§ **Work instructions**: Take the entries below and print, exactly, the stretch from the line containing "Escritorios (77, 1261)" through the line containing "Auriculares y Manos Libres (105, 583)", both included.

┌─ Given information

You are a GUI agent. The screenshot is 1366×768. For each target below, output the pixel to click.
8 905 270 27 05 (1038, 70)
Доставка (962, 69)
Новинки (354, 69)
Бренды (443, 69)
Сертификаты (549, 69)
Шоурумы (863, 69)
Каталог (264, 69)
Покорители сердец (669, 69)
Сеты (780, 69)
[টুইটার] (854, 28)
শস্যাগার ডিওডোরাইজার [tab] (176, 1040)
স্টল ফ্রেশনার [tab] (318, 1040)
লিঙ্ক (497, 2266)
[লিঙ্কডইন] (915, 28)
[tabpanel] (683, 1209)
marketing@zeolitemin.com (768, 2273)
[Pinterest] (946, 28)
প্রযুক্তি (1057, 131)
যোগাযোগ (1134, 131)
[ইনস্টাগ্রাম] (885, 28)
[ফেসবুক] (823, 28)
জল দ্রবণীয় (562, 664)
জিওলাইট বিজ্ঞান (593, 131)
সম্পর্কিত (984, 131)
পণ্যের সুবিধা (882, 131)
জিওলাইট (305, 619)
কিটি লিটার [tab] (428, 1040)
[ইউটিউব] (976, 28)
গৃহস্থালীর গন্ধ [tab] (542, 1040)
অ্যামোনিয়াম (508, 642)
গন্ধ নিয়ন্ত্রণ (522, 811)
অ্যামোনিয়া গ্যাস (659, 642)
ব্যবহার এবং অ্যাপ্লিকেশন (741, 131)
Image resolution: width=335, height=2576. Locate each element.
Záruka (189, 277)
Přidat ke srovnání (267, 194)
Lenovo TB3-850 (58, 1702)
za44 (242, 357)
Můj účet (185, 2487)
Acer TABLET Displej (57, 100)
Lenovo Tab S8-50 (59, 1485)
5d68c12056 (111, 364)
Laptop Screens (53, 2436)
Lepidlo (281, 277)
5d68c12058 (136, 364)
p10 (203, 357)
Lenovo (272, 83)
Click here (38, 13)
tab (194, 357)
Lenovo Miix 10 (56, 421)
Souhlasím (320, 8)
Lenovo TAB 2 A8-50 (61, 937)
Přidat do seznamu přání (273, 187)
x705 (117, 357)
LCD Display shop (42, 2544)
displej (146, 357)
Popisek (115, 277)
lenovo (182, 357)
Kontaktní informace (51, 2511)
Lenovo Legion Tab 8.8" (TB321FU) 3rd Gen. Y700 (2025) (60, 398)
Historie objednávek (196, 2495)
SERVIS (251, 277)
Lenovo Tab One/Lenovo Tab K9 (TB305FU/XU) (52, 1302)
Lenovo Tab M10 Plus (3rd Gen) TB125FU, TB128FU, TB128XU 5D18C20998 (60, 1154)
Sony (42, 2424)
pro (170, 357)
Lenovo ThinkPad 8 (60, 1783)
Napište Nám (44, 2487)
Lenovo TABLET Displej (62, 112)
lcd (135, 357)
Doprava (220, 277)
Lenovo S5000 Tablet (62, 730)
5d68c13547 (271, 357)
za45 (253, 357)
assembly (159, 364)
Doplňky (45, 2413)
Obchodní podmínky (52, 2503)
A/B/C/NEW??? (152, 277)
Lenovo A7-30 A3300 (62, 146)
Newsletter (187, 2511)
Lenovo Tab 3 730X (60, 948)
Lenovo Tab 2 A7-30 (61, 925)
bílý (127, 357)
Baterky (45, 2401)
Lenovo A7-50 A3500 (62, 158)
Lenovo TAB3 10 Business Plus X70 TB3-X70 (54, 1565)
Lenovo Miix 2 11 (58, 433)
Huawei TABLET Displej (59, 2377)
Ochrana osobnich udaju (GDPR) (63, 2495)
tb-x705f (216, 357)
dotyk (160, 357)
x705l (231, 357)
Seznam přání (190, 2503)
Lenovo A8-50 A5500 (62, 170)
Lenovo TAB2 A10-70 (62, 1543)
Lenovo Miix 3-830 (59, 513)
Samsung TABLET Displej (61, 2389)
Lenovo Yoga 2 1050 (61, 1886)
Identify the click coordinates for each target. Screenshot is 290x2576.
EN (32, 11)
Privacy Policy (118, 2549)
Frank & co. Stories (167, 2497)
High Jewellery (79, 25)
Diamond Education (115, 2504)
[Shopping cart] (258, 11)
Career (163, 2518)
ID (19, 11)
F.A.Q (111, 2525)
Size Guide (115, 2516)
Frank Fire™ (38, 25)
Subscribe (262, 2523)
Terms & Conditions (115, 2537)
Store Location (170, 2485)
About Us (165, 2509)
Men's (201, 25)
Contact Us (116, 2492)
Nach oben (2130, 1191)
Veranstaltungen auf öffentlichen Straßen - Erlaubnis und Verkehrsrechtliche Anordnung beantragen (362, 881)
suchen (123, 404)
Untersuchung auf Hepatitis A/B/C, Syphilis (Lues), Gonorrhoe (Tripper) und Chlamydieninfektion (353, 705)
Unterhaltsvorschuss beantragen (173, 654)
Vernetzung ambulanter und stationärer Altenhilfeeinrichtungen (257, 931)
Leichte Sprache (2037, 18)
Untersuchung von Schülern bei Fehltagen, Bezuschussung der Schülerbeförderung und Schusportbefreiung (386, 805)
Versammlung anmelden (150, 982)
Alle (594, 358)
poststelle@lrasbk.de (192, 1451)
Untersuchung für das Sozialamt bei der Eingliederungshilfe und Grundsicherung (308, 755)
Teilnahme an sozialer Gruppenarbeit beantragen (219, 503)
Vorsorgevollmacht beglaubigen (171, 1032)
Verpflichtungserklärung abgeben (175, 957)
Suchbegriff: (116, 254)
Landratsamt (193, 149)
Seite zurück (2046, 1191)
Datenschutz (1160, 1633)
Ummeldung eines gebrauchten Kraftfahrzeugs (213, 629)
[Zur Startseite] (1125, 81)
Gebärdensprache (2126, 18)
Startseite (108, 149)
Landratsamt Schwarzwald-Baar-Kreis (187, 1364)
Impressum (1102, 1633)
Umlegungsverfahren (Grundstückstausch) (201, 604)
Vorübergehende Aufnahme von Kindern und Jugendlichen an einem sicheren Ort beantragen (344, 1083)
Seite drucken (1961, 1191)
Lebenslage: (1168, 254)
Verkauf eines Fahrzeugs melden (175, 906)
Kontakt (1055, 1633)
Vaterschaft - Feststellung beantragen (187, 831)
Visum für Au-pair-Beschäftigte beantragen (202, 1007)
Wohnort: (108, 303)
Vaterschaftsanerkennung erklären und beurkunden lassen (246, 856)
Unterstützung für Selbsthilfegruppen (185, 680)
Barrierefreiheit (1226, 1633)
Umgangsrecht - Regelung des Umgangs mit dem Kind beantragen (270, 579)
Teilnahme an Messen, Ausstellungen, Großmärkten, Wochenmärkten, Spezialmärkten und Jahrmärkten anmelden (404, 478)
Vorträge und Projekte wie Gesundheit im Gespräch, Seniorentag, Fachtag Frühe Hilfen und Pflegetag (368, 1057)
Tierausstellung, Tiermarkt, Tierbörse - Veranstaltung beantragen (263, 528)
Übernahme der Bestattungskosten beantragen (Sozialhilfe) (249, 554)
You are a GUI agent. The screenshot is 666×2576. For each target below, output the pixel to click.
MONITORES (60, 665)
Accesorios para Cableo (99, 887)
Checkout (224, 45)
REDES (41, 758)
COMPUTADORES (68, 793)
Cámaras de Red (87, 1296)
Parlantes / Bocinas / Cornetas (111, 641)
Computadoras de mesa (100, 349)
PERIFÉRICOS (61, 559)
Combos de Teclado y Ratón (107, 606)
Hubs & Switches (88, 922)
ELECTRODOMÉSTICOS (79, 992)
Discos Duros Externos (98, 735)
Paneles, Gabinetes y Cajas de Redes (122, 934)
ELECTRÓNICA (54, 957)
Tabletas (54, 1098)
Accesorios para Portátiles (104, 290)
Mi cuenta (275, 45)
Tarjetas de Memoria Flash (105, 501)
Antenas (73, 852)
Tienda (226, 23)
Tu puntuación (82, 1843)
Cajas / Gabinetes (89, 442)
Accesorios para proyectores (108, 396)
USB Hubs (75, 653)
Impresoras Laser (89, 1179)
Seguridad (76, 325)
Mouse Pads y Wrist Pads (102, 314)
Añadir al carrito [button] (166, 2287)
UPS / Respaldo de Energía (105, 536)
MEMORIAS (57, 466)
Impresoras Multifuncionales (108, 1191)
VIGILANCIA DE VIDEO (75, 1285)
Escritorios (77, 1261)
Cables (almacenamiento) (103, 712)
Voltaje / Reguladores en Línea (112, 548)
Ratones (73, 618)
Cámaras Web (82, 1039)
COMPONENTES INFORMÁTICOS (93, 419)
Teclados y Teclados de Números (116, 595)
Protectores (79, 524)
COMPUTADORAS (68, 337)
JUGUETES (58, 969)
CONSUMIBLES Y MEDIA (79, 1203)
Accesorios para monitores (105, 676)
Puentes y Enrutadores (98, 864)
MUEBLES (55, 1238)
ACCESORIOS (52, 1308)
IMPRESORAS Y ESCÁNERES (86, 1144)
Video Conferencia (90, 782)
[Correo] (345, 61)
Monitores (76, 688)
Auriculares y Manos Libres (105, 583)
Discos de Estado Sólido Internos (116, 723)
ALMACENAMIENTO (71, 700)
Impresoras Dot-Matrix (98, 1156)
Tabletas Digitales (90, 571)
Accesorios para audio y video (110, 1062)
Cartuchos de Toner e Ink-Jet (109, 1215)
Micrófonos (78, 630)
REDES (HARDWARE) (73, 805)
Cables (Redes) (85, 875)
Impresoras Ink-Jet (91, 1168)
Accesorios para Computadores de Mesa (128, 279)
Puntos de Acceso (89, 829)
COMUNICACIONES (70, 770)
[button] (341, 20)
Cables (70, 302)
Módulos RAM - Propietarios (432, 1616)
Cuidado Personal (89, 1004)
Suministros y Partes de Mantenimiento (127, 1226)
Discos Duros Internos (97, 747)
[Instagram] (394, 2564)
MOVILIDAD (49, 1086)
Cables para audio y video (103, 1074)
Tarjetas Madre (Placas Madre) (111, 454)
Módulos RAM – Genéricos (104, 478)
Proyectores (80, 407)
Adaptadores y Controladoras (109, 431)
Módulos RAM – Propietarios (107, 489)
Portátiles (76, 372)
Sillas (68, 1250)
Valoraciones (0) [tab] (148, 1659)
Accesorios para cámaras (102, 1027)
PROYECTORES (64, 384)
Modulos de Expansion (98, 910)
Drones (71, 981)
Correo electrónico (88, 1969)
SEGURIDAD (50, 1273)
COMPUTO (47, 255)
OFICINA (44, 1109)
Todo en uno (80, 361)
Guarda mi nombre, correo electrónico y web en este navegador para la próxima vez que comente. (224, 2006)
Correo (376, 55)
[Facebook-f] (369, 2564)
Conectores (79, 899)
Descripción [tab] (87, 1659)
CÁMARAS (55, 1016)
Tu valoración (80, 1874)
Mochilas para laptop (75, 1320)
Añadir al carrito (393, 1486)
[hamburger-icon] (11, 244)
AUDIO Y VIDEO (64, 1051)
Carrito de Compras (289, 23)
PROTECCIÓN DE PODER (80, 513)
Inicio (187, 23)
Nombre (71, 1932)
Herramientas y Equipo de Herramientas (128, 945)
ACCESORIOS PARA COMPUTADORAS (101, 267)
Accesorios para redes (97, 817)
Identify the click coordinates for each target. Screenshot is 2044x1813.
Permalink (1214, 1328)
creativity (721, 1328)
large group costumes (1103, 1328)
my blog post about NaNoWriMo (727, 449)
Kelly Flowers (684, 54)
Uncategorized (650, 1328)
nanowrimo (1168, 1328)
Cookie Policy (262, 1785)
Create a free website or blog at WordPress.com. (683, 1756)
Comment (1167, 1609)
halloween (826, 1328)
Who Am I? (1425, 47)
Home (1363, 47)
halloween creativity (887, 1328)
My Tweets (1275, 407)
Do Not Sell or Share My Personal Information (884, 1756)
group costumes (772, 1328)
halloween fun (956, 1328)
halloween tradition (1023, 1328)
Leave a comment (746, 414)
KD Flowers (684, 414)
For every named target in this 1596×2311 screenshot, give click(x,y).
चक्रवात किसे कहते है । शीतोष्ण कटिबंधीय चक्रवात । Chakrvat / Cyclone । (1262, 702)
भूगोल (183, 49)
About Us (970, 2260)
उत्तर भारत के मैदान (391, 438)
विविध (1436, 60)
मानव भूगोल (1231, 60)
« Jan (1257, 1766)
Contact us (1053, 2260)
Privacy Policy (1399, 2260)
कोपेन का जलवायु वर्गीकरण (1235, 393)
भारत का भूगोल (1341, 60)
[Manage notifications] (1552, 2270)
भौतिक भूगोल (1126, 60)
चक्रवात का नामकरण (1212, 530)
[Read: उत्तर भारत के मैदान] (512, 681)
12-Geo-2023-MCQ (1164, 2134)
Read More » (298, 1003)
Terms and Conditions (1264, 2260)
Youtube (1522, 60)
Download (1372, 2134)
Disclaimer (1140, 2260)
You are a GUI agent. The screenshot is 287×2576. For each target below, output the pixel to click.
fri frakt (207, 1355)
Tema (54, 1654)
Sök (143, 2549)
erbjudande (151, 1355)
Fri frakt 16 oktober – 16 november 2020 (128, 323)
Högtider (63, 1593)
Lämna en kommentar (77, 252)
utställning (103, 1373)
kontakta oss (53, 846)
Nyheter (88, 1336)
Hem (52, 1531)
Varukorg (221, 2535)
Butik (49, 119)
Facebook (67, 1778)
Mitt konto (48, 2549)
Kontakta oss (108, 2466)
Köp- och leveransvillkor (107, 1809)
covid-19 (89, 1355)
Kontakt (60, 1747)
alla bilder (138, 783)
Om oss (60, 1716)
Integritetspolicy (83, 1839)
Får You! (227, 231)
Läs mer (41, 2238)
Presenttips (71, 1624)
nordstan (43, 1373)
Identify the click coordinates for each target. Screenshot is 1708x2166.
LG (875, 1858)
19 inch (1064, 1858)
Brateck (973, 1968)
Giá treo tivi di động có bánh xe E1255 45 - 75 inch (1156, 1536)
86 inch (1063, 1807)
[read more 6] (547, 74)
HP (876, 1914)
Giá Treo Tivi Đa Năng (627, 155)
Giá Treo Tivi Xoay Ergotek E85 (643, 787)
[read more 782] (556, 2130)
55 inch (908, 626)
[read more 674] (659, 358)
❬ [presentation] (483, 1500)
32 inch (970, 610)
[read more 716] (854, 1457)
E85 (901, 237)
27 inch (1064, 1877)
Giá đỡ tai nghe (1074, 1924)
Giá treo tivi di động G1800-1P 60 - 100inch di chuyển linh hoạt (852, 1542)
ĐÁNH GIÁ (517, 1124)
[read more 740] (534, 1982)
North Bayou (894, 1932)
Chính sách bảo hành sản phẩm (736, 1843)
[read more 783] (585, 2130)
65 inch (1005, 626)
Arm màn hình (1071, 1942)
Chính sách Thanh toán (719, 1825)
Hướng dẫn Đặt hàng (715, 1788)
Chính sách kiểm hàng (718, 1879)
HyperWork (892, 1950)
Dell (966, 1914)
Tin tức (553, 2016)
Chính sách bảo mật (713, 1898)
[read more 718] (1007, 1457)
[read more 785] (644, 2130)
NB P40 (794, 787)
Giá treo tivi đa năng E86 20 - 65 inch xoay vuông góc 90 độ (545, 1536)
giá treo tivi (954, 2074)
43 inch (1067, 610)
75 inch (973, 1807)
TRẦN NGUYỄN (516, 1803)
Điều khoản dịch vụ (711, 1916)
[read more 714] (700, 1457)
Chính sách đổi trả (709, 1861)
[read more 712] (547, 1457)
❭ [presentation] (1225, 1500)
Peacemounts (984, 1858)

└─

§ **Result**:
Escritorios (77, 1261)
Cables (almacenamiento) (103, 712)
Voltaje / Reguladores en Línea (112, 548)
Ratones (73, 618)
Cámaras Web (82, 1039)
COMPONENTES INFORMÁTICOS (93, 419)
Teclados y Teclados de Números (116, 595)
Protectores (79, 524)
COMPUTADORAS (68, 337)
JUGUETES (58, 969)
CONSUMIBLES Y MEDIA (79, 1203)
Accesorios para monitores (105, 676)
Puentes y Enrutadores (98, 864)
MUEBLES (55, 1238)
ACCESORIOS (52, 1308)
IMPRESORAS Y ESCÁNERES (86, 1144)
Video Conferencia (90, 782)
[Correo] (345, 61)
Monitores (76, 688)
Auriculares y Manos Libres (105, 583)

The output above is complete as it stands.